[SET PROBLEM]
In the material below, render every nonblank line from the line containing "Tap the 'KITCHEN" through the line containing "Click the 'VERANDA'", inclusive, as a Markdown table. Use the columns No. and Line, where No. is a running row number.

[DATASET EXCERPTS]
__________

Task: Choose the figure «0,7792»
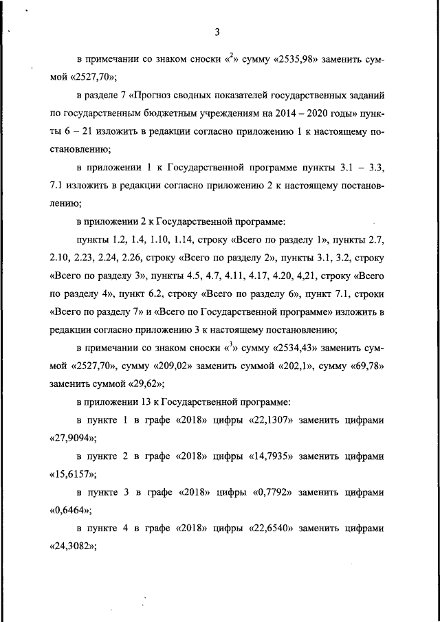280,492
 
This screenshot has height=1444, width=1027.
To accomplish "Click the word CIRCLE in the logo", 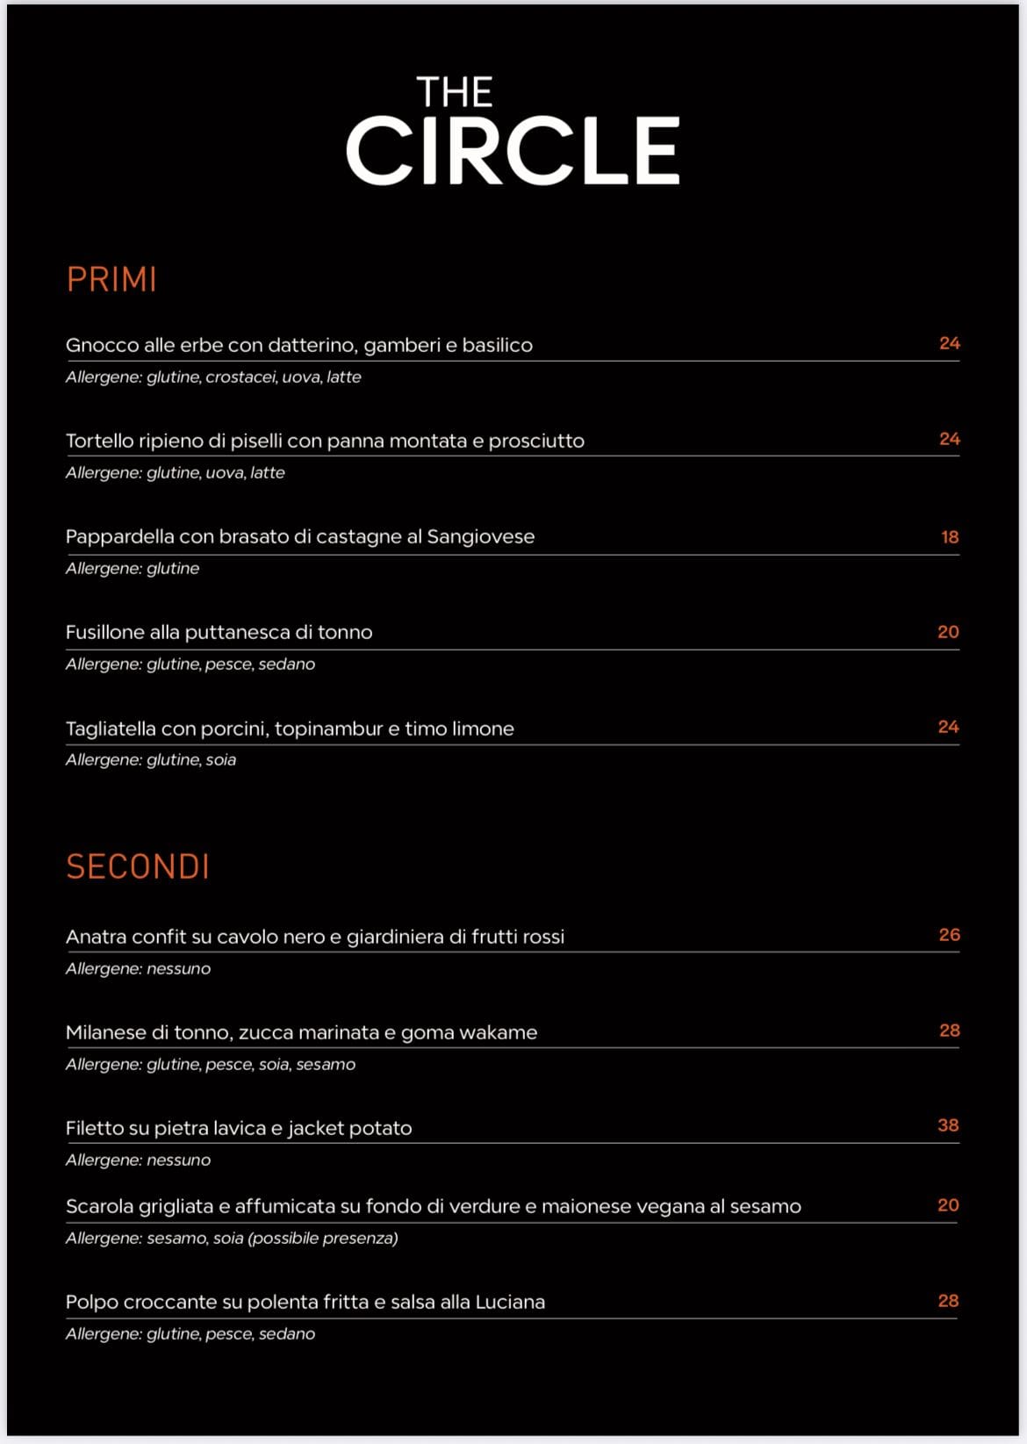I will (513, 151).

__________

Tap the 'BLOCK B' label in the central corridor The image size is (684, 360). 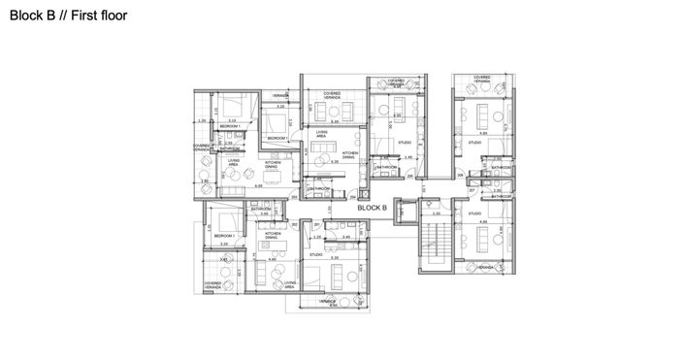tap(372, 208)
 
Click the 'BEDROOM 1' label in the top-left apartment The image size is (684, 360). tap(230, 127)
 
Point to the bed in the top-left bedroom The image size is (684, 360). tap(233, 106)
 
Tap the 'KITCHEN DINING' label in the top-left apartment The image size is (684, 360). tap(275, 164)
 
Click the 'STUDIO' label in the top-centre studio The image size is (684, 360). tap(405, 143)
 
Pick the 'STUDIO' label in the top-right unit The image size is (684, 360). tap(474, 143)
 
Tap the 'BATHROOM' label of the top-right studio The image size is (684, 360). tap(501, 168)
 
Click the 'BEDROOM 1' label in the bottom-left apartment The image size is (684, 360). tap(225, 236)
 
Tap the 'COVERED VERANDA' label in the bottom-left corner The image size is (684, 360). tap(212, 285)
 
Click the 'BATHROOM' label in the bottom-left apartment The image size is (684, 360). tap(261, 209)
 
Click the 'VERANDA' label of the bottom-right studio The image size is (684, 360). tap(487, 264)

__________

[COMPLETED TASK]
| No. | Line |
|---|---|
| 1 | Tap the 'KITCHEN DINING' label in the top-left apartment The image size is (684, 360). tap(275, 164) |
| 2 | Click the 'STUDIO' label in the top-centre studio The image size is (684, 360). tap(405, 143) |
| 3 | Pick the 'STUDIO' label in the top-right unit The image size is (684, 360). tap(474, 143) |
| 4 | Tap the 'BATHROOM' label of the top-right studio The image size is (684, 360). tap(501, 168) |
| 5 | Click the 'BEDROOM 1' label in the bottom-left apartment The image size is (684, 360). tap(225, 236) |
| 6 | Tap the 'COVERED VERANDA' label in the bottom-left corner The image size is (684, 360). tap(212, 285) |
| 7 | Click the 'BATHROOM' label in the bottom-left apartment The image size is (684, 360). tap(261, 209) |
| 8 | Click the 'VERANDA' label of the bottom-right studio The image size is (684, 360). tap(487, 264) |